Here is an example of a function that returns the square of any number supplied:
def square(inVal): return inVal ** 2 >>> square(3)
The output is shown as follows:
9
While this of course duplicates a similar function built into the math module, it shows the basics of a function. A function (generally) accepts data, transforms it as needed, and then returns the new state of the data using the return keyword.
Keywords
There are a number of keywords built into Python that should be avoided when naming variables. These include max, min, sum, return, list, tuple, def, del, from, not, in, as, if, else, elif, or, while, and, with
, among many others. Using these keywords will result in an error.
Namespaces
Namespaces are a logical way to organize variable names when a variable inside a function (a local variable) shares the same name as a variable outside of the function (a global variable). Local variables contained within a function (either in the script or within an imported module) and global variables can share a name as long as they do not share a namespace.

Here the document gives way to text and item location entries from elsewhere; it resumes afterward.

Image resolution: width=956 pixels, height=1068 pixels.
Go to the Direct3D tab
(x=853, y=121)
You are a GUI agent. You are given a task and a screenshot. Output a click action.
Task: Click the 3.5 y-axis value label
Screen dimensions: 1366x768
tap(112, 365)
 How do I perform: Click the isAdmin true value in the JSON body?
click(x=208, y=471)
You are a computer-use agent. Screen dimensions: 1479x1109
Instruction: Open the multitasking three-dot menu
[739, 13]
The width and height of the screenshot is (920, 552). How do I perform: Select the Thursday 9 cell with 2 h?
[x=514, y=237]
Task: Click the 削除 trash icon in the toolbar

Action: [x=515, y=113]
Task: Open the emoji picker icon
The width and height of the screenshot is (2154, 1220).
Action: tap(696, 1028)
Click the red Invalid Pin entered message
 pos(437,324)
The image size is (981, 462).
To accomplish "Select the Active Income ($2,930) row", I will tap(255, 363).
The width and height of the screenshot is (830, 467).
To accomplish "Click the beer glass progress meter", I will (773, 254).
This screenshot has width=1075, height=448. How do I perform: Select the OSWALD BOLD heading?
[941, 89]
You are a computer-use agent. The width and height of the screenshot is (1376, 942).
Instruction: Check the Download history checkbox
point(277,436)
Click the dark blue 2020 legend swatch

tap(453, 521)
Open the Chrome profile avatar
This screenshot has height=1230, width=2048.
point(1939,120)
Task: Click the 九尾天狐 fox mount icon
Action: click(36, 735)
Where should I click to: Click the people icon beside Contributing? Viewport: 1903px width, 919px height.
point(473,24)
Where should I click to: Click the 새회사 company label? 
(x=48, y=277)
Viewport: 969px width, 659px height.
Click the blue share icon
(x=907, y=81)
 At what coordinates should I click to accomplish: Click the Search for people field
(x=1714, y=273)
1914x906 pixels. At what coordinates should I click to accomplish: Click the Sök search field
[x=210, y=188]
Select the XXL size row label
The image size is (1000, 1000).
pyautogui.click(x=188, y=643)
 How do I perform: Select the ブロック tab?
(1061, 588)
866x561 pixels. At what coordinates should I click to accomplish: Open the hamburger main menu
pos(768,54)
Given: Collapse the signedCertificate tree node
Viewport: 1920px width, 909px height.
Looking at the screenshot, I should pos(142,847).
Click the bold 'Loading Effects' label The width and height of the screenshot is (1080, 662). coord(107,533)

This issue often arises when a variable within an imported module unexpectedly has the same name of a variable in the script. Python Interpreter will use namespace rules to decide which variable has been called, which can lead to undesirable results.
Zero-based indexing
As mentioned in the preceding section that describes lists and tuples, Python indexing and counting starts at zero, instead of one. This means that the first member of a group of data is at the zero position, and the second member is at the first position, and so on till the last position.
This rule also applies when there is a for loop iteration within a script. When the iteration starts, the first member of the data being iterated is in the zero position.
Also, indexing can be performed when counting from the last member of an iterable object. In this case, the index of the last member is -1, and the second to last is -2, and so on back to the first member of the object.